Syrien-Konflikt
USA und Türkei wappnen sich gegen Einsatz von Chemiewaffen

US-Außenministerin Clinton und ihr türkischer Kollege Davutoglu bereiten sich auf ein Extremszenario in Syrien vor. Sie fürchten, Assad könnte Chemiewaffen einsetzen. Hunderttausende sind bereits geflohen.
  • 7

Washington/AnkaraDie USA und die Türkei wappnen sich gegen einen möglichen Einsatz von Chemiewaffen in Syrien. Clinton und ihr türkischer Kollege Ahmet Davutoglu sagten am Samstag nach einem Treffen in Istanbul, beide Länder würden sich auf ein Extremszenario in Syrien vorbereiten. Es sei nicht auszuschließen, dass das Regime von Präsident Baschar Assad Chemiewaffen gegen Aufständische einsetzen werde. Derweil berichteten Aktivisten von einem anhaltend heftigen Bombardement der Wirtschaftsmetropole Aleppo durch Regierungstruppen.

Die USA und die Türkei würden eine Arbeitsgruppe bilden, die für die Koordination auf militärischer, geheimdienstlicher und politischer Ebene verantwortlich sein solle, hieß es am Samstag in Istanbul. Für den Tagesverlauf waren Gespräche Clintons mit dem türkischen Ministerpräsidenten Recep Tayyip Erdogan und Staatschef Abdullah Gül sowie Vertretern der syrischen Opposition geplant. Die Türkei ist dem Regime von Präsident Baschar Assad gegenüber kritisch eingestellt.

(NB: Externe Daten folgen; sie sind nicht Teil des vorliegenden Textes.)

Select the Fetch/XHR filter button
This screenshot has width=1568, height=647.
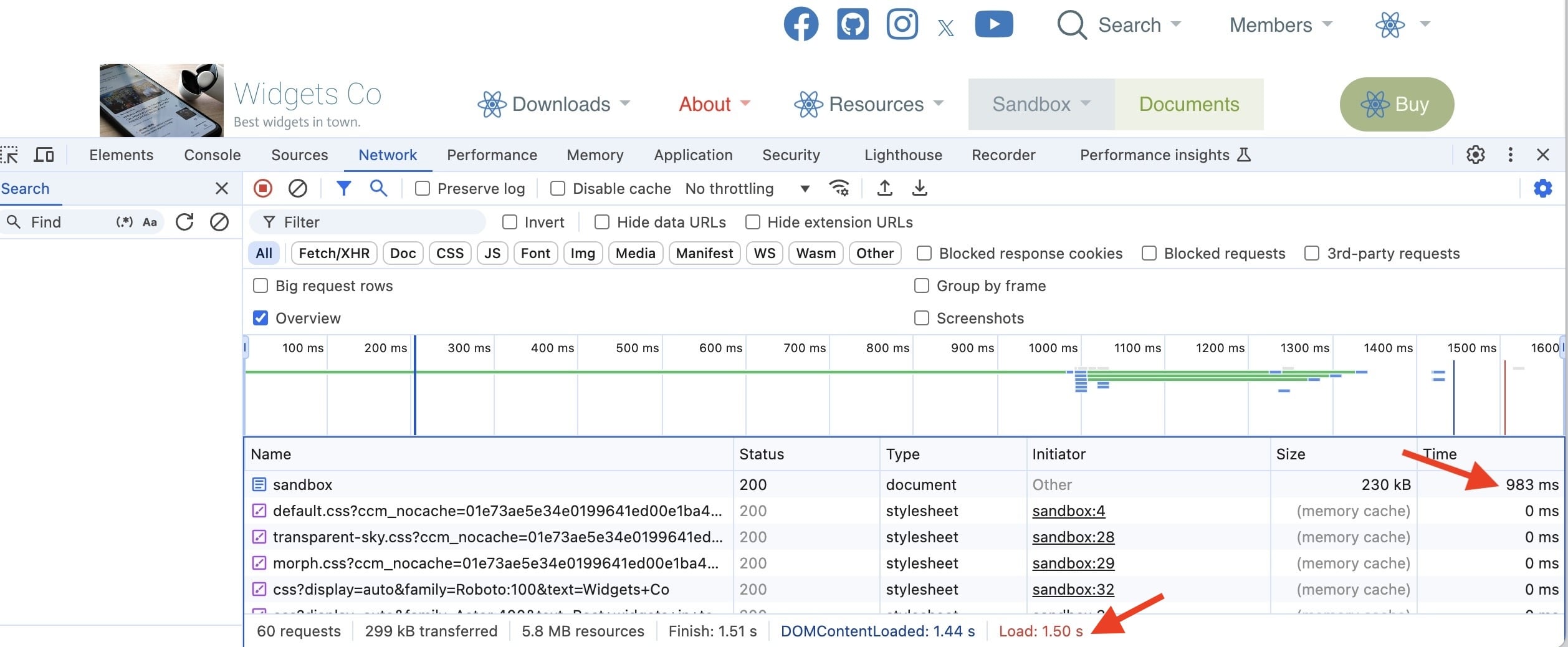click(334, 253)
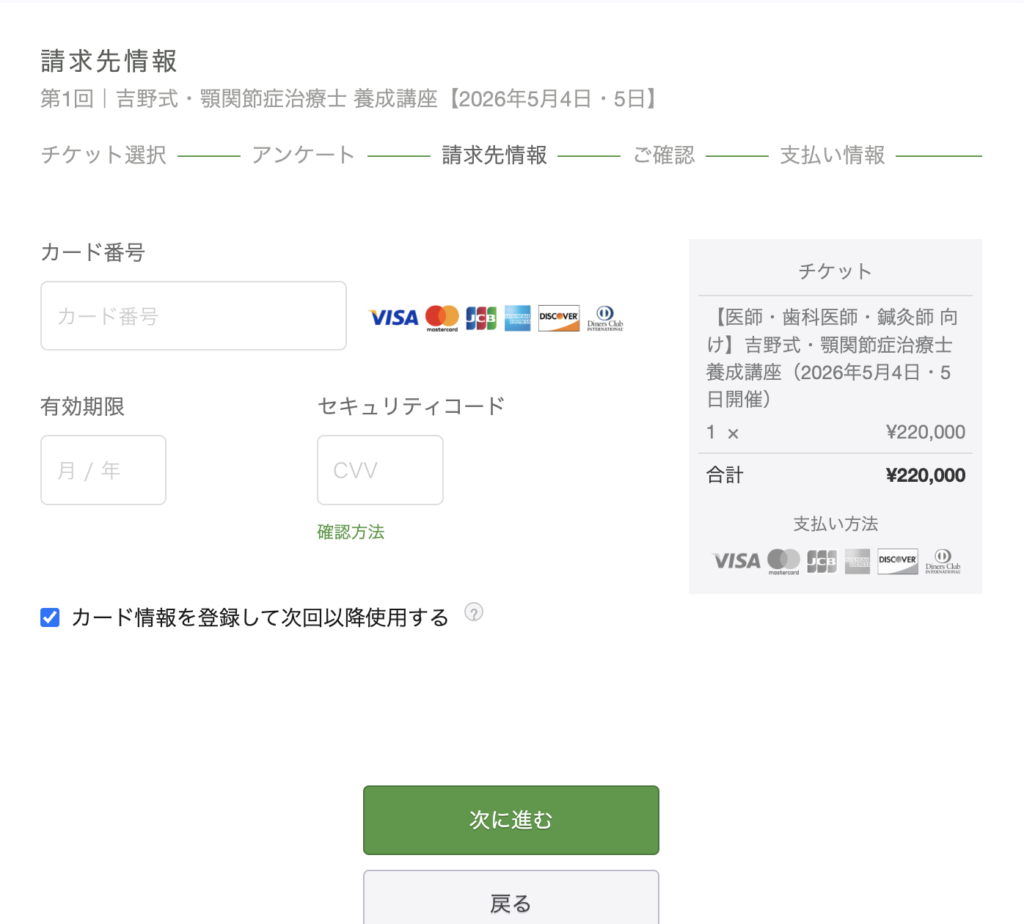Focus the カード番号 input field
This screenshot has width=1024, height=924.
pyautogui.click(x=193, y=316)
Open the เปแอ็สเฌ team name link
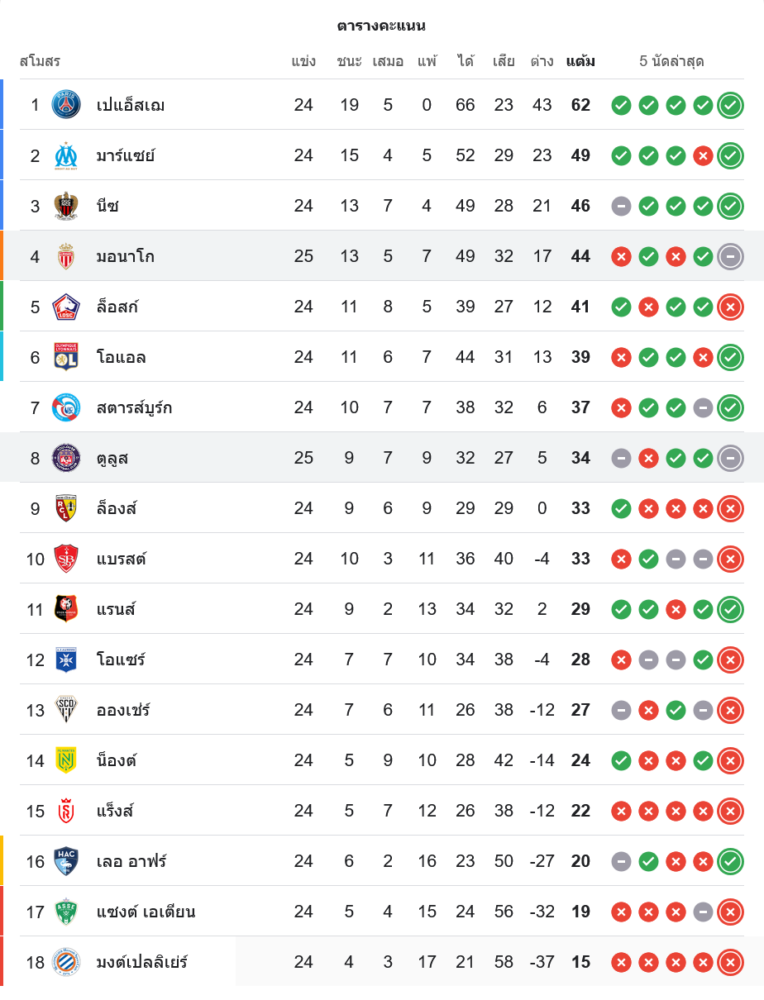The height and width of the screenshot is (1000, 764). [x=131, y=105]
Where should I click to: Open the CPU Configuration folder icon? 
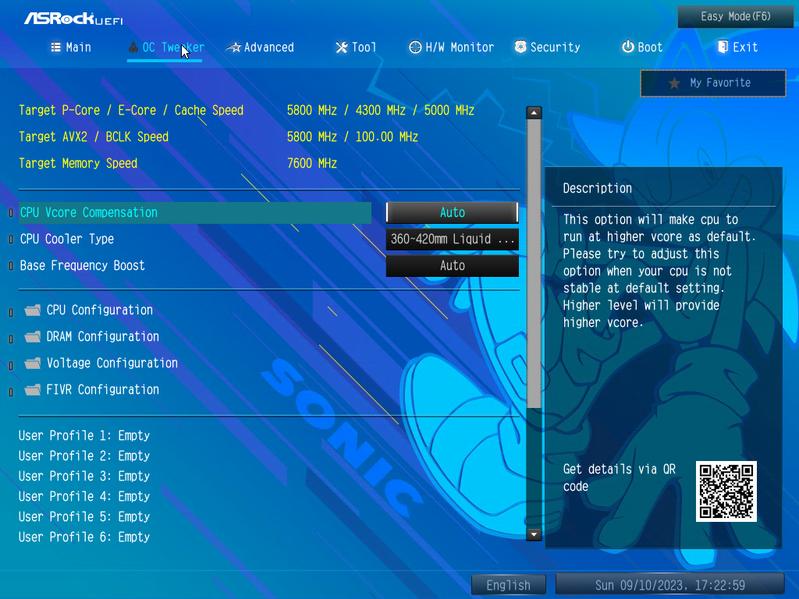click(x=33, y=310)
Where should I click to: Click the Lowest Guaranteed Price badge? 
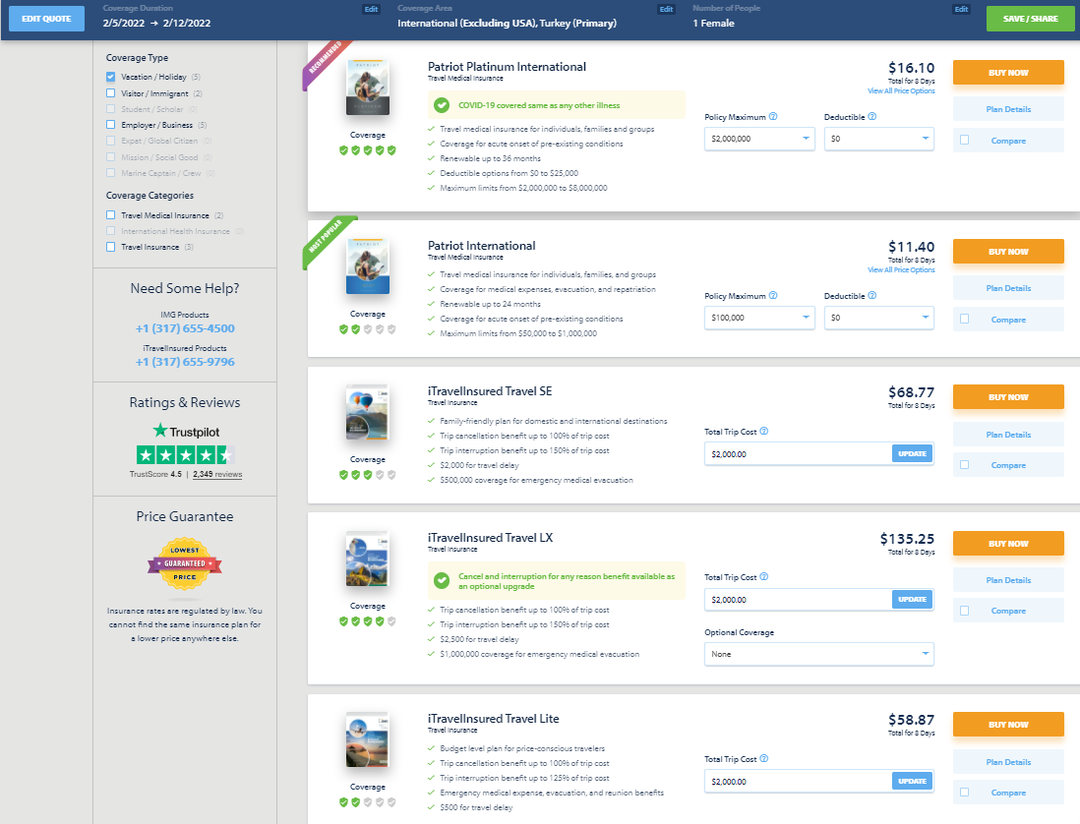pyautogui.click(x=184, y=565)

Während ihres Besuchs in Istanbul wollte sich Clinton auch mit syrischen Flüchtlingen treffen, für die die Hilfe aus Washington Kreisen zufolge aufgestockt werden soll. Mehr als 51.000 Menschen sind bislang aus Syrien in die benachbarte Türkei geflohen, weitaus mehr Flüchtlinge soll es in Jordanien, dem Libanon und Irak geben. Allein diese Woche suchten mehr als 6.000 Menschen aus Syrien in der Türkei Zuflucht, die meisten flohen aus der seit zwei Wochen erbittert umkämpften syrischen Stadt Aleppo. Nach Angaben der Vereinten Nationen sind inzwischen fast 150.000 Menschen aus Syrien in Nachbarländer geflohen. Behördenvertreter gehen jedoch davon aus, dass die Zahl der Flüchtlinge eher bei mehr als 200.00 liegen dürfte, da sich nicht alle Flüchtlinge als solche registrieren lassen.

In Aleppo nahm die Armee nach Angaben der in London ansässigen Syrischen Beobachtungsstelle für Menschenrechte das von Rebellen gehaltene Stadtviertel Al Sukkari unter Beschuss. Die Aktivisten gingen davon aus, dass die Regierungstruppen das Viertel noch am (heutigen) Samstag stürmen würden. Auch das angrenzende Stadtviertel Saif al Dawla sei von Raketen getroffen worden, hieß es am Samstag auf der Webseite des Aktivistennetzwerks.

Zur Beilegung des Syrien-Konflikts soll nach dem Rücktritt Kofi Annans offenbar der ehemalige algerische Außenminister Lakhdar Brahimi als neuer Syrien-Beauftragter benannt werden. Der 78-jährige war von 1991 bis 1993 algerischer Außenminister und hatte seit 1994 mehrere ranghohe Posten bei den Vereinten Nationen inne, unter anderem als Gesandter für Afghanistan, Haiti und den Irak. Als Repräsentant der Arabischen Liga handelte er das Ende das Bürgerkriegs im Libanon mit aus. 2005 ging Brahimi in den Ruhestand.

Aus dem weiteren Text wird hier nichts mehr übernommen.